« L'essence de l'art moderne est de faire partie de nos vies. »
La peinture audacieuse et novatrice d'Henri Matisse continue de résonner dans l'art contemporain, non comme un héritage figé, mais comme une force vivante qui interroge sans cesse les limites de la forme, de la couleur et de l'espace pictural. Cette persistance est au cœur de l'exposition « Chez Matisse. L'héritage d'une peinture nouvelle » , une exposition ambitieuse présentée au CaixaForum Madrid jusqu'au 22 février, qui propose une interprétation élargie de l'influence de l'artiste français, au-delà de son contexte historique.
Organisée en collaboration avec le Centre Pompidou, l’exposition réunit près d’une centaine d’œuvres et propose un dialogue interdisciplinaire entre 46 pièces de Matisse et 49 œuvres d’artistes de générations et d’horizons différents.
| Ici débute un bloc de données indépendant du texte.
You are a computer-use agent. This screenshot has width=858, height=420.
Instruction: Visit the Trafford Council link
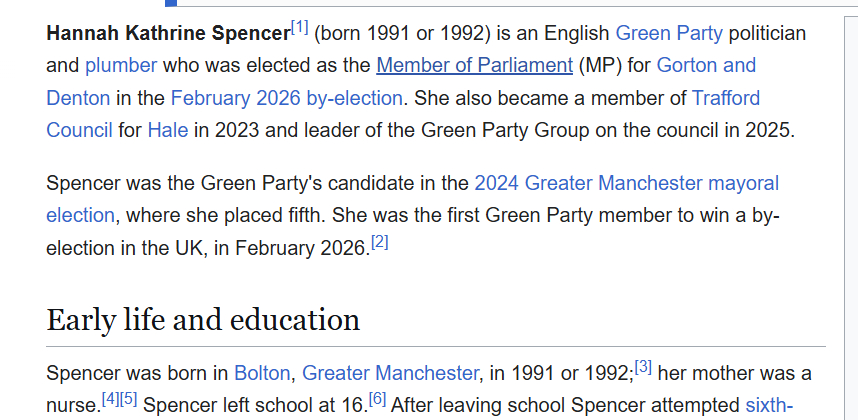[725, 98]
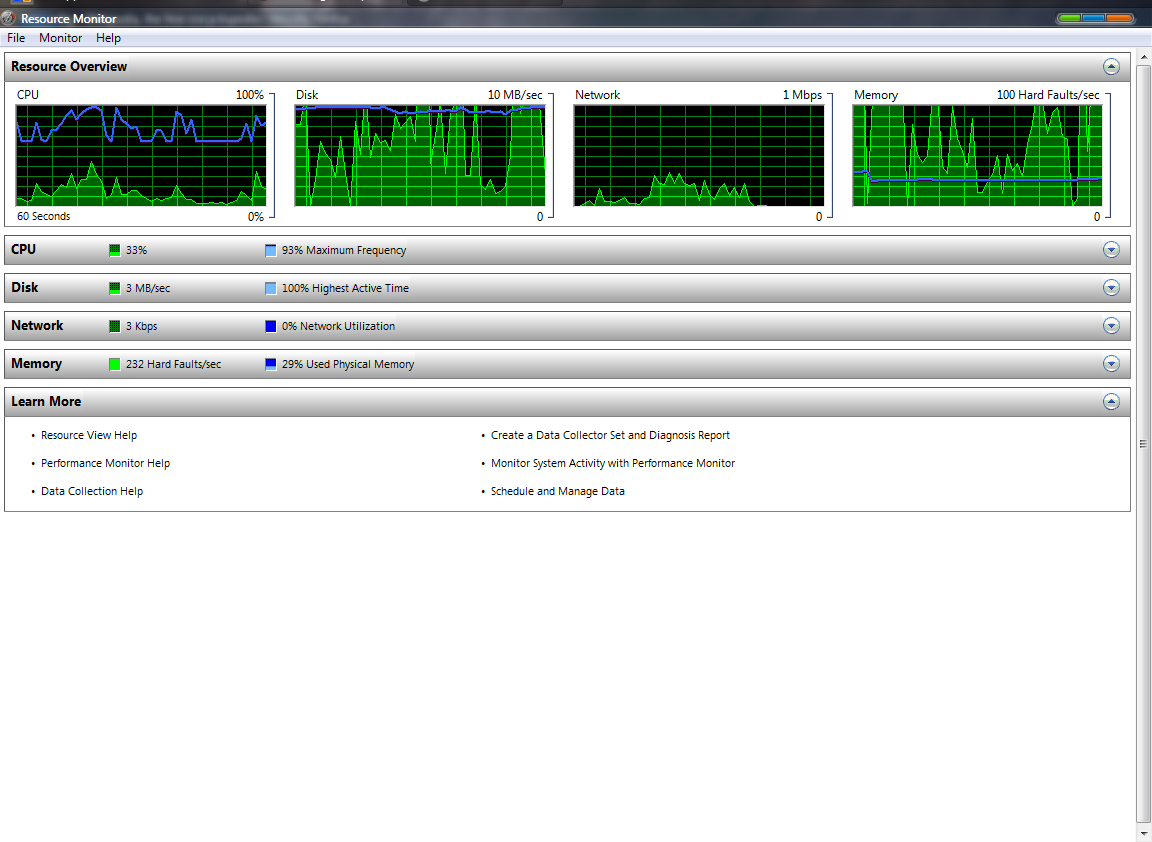Expand the Disk section details
Image resolution: width=1152 pixels, height=842 pixels.
1111,287
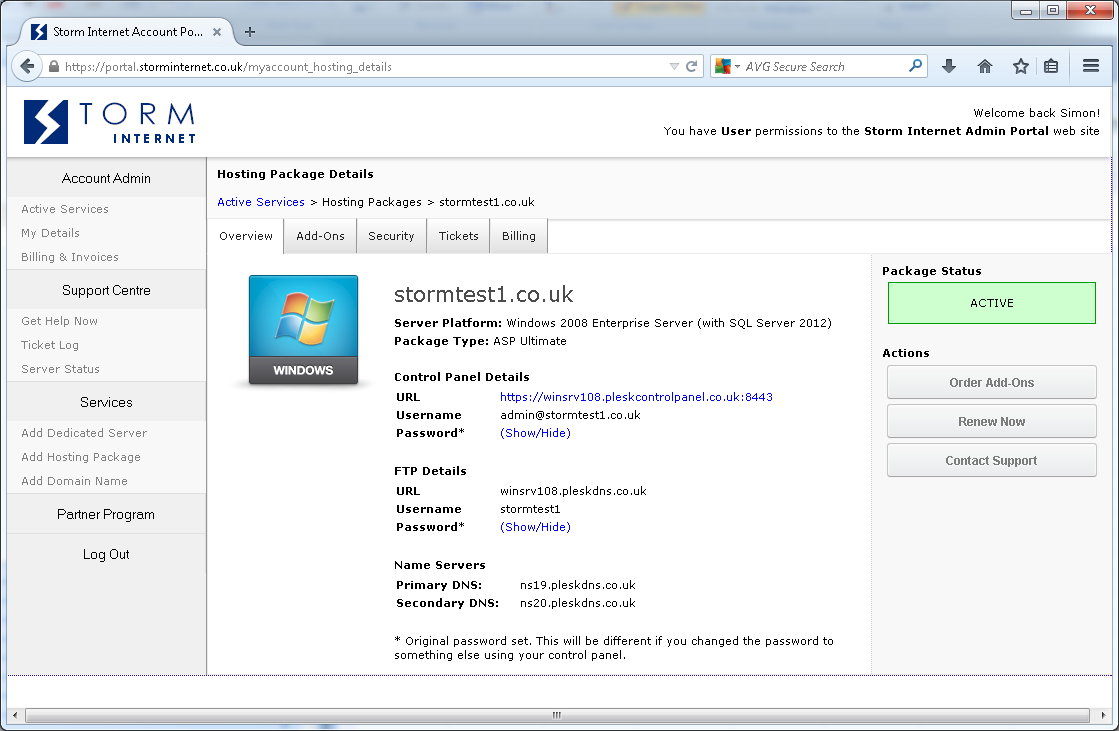
Task: Open the Firefox downloads arrow icon
Action: [948, 65]
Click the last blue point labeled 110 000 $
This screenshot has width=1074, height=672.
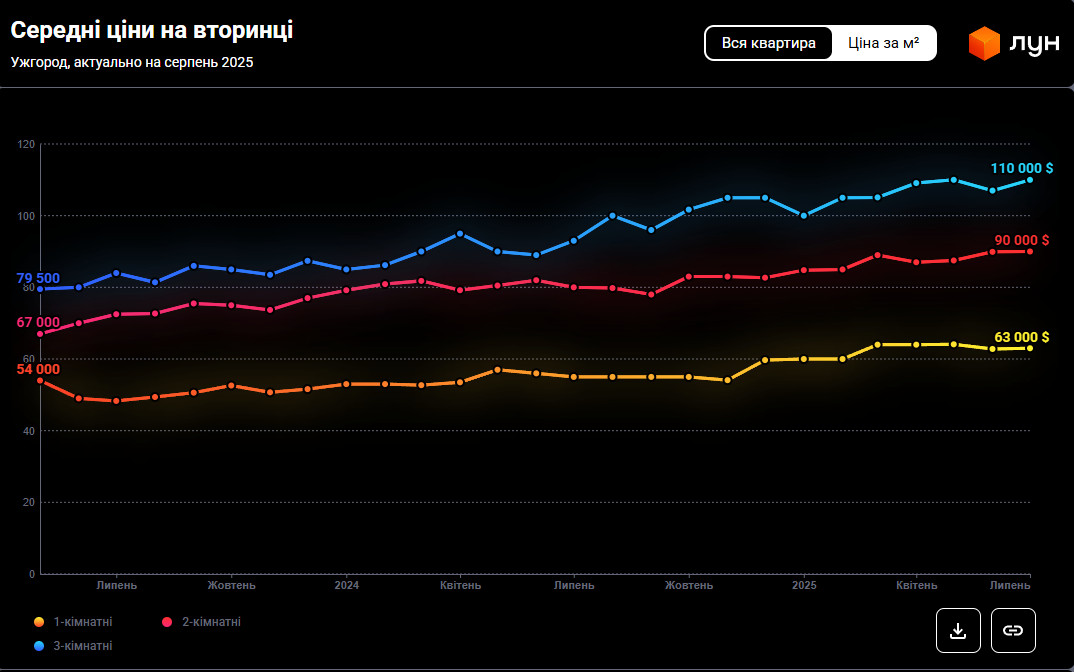[x=1030, y=180]
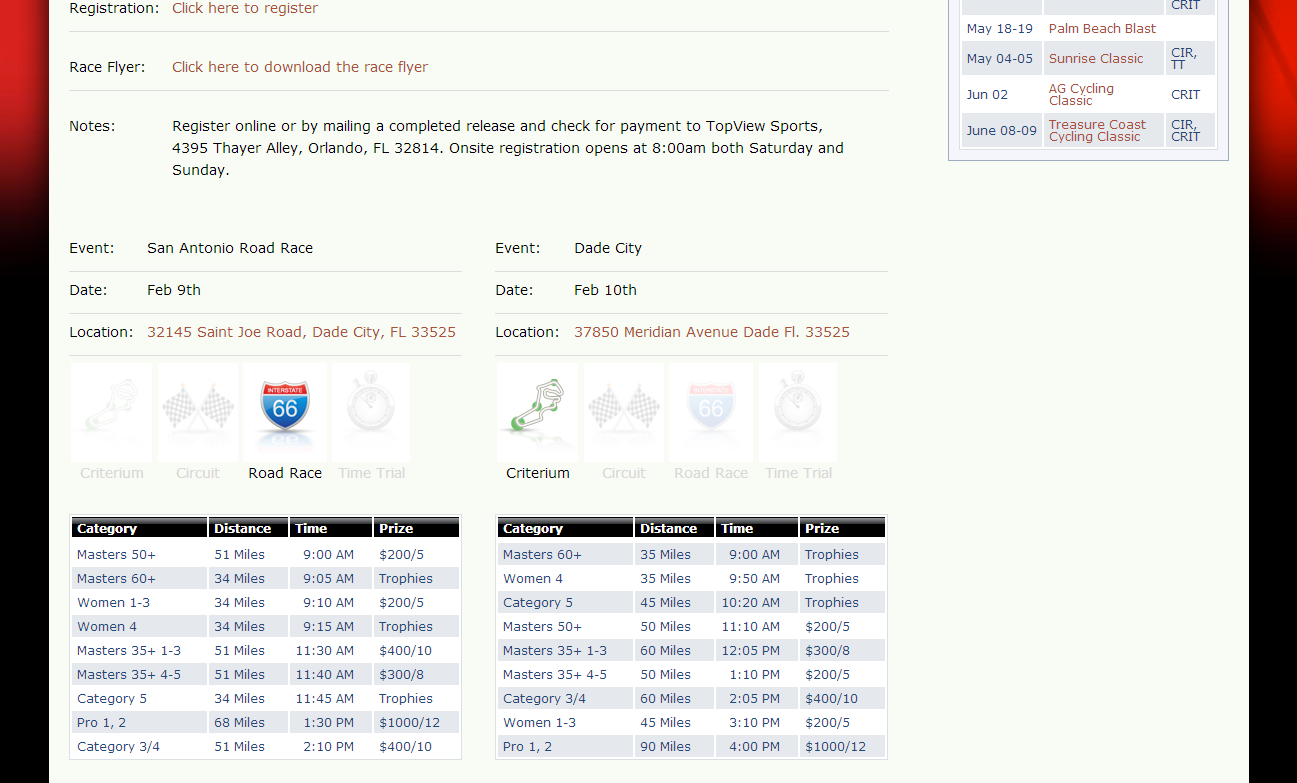The height and width of the screenshot is (783, 1297).
Task: Open the 37850 Meridian Avenue location link
Action: click(x=712, y=332)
Loin d’être une rétrospective conventionnelle, elle articule un jeu de résonances, d’affinités et de tensions qui révèle comment la révolution matisseienne – sa conception de la couleur comme structure émotionnelle, son rejet du naturalisme et son engagement pour une peinture autonome – a été assimilée, transformée et, parfois, questionnée par d’autres artistes.

Henri Matisse, Intérieur, bocal de poissons rouges, 1914, Centre Pompidou, © Succession H. Matisse / VEGAP / 2025.
L'exposition est organisée en huit sections chronologiques et conceptuelles, permettant aux visiteurs d'observer comment la « nouvelle peinture » de Matisse dialogue avec les figures majeures du modernisme et de l'art contemporain. Des œuvres de Pierre Bonnard, Georges Braque et André Derain témoignent des prémices du fauvisme et de sa rupture avec la tradition académique, tandis que des artistes tels que Robert Delaunay, František Kupka et Mikhaïl F. Larionov illustrent l'exploration de la couleur vers des territoires proches de l'abstraction et de l'expérimentation spirituelle.
L'exposition ne se limite pas au modernisme historique, mais étend son regard à des figures plus tardives comme Barnett Newman et Daniel Buren, soulignant comment la conception matisseienne de l'espace pictural et de la couleur comme expérience totale anticipe les préoccupations centrales de l'art des XXe et XXIe siècles. Picasso, Le Corbusier, Emil Nolde, Ernst Ludwig Kirchner, Kees van Dongen et Maurice de Vlaminck figurent également à ce carrefour de références, dessinant une cartographie complexe d'influences, d'appropriations et de résistances.

Natalia Goncharova, Nature morte au homard, 1909, Centre Pompidou, © Natalia Goncharova / VEGAP / 2025.
L’ exposition « Chez Matisse » ne se contente pas de célébrer un maître renommé ; elle pose une question essentielle : que signifie peindre aujourd’hui après Matisse ? La réponse n’est pas simple, mais l’exposition suggère que son héritage réside non pas dans un style reconnaissable, mais dans une approche radicale de la peinture, envisagée comme un champ de liberté, de risque et d’invention constante. En ce sens, l’exposition se présente non seulement comme une rétrospective historique, mais aussi comme une réflexion opportune sur la capacité de l’art à se réinventer à travers ses propres ruptures.
L'exposition temporaire culmine avec une section consacrée à la projection de l'œuvre de Matisse à travers le prisme de la Nouvelle Modernité, du Pop Art et de l'esthétique postcoloniale, étendant son influence au-delà du seul domaine pictural pour s'étendre à la vidéo et au film. Dans cette salle, une œuvre de l'artiste vidéo russe d'origine algérienne, Zoulikha Bouabdellah, revêt une importance particulière. Son travail propose une lecture contemporaine de l'héritage de Matisse, à partir d'une perspective hybride, imprégnée de questions d'identité, de corps et de mémoire culturelle.

Henri Matisse, Figure décorative sur fond ornementel, 1925, Centre Pompidou, © Succession H. Matisse / VEGAP / 2025.
Dans les dernières années de sa vie, Matisse fut contraint d'abandonner le pinceau, une limitation physique qui, loin de freiner sa créativité, devint le catalyseur d'une des périodes les plus radicales et fécondes de sa carrière. Son travail avec les papiers peints et découpés – les célèbres gouaches découpées – redéfinit non seulement sa pratique artistique, mais donna également naissance à certaines des images les plus emblématiques de l'art du XXe siècle. Dans ces compositions, la couleur et la forme acquièrent une autonomie absolue, anticipant des solutions visuelles qui continuent de résonner dans les pratiques contemporaines et confirmant Matisse comme un artiste capable de se réinventer jusqu'à la fin.
« Un artiste ne devrait jamais être prisonnier de lui-même, prisonnier de son style, prisonnier de sa réputation, prisonnier de son succès », Henri Matisse, 1947.